Set problem: Count the lines in the entries below that contain the string "height", and reply with the number alone.

Extracted data:
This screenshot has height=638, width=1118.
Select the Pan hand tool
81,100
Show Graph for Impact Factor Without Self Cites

--

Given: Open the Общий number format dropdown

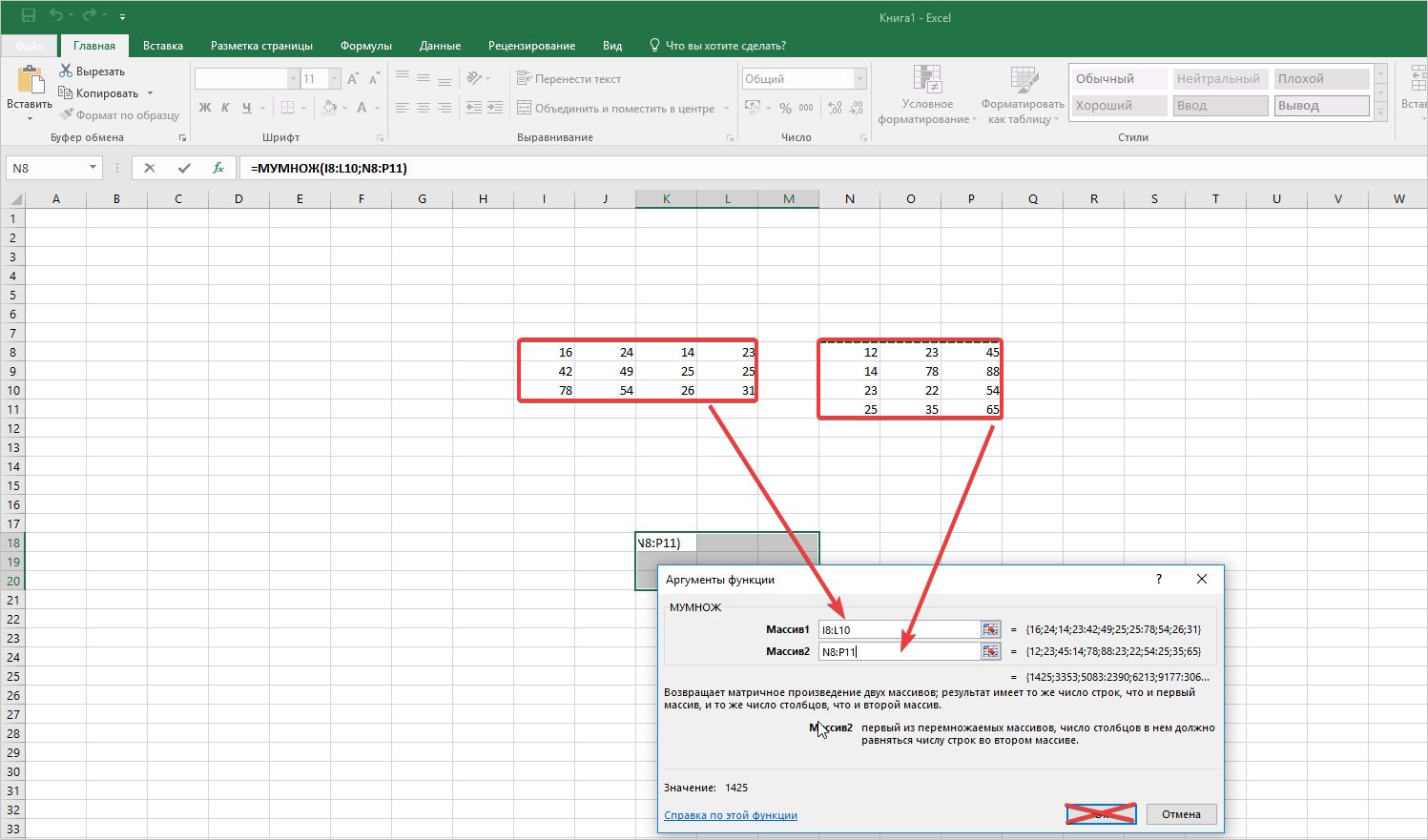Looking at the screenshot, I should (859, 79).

...

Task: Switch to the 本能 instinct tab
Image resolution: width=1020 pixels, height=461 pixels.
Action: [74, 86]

Solution: 2